Here in the northwest US I've learned that summer temperature reports and forecasts are based on US Weather Service instruments located in shade. My experience is that you have to add 15 to 18 degrees F to the forecast. My remaining thermometer, also in shade all day, went to 96 degrees F today, 95 predicted. Need to get a new thermometer for in the sun.

Posted by: emereton | Jul 29 2005 0:19 utc | 10

@Monolycus: Okay. So it was just one guy. A Canadian, mind, but okay, just one guy. On the other hand, the President was just standing there -- and it broke!

Posted by: Jassalasca Jape | Jul 29 2005 0:39 utc | 11

@debs: Sounds positively Darwinian. Is that what we are evolving too?
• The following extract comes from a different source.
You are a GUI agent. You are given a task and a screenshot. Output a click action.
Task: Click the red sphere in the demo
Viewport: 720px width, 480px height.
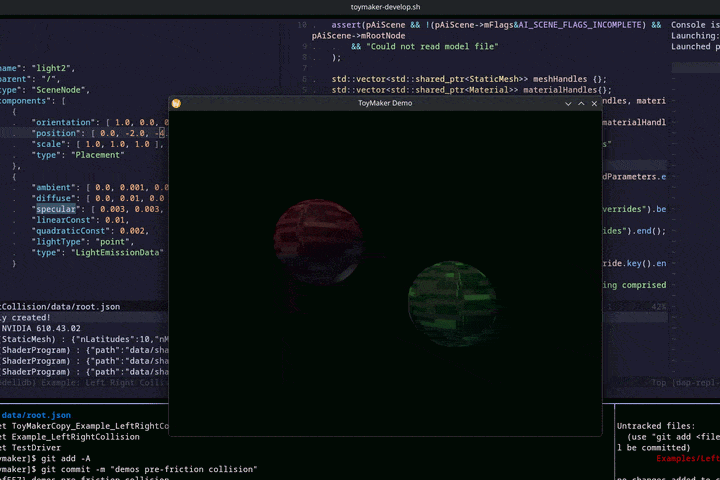pyautogui.click(x=318, y=241)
Posted by: Webster Hubble Telescope | Jul 29 2005 2:13 utc | 12

It's becoming obvious we humans created coming HELL right here on Earth...so we will not need Biblical one, haha
It's easy to imagine life on Earth with temperatures rising and no power...
Who ever wants to check conditions in HELL should go and visit Baghdad...
And it's coming right near you...

Posted by: vbo | Jul 29 2005 3:32 utc | 13

"Why, this _is_ hell, nor am I out of it."

-Mephistopheles
The Tragickal History of Dr. Faustus
C. Marlowe

Posted by: | Jul 29 2005 3:52 utc | 14

Aigin,
Now here's my question: is what has happened to the infrastructure in Baghdad sending a message to terrorists elsewhere about how relatively easy it is to disrupt a modern society?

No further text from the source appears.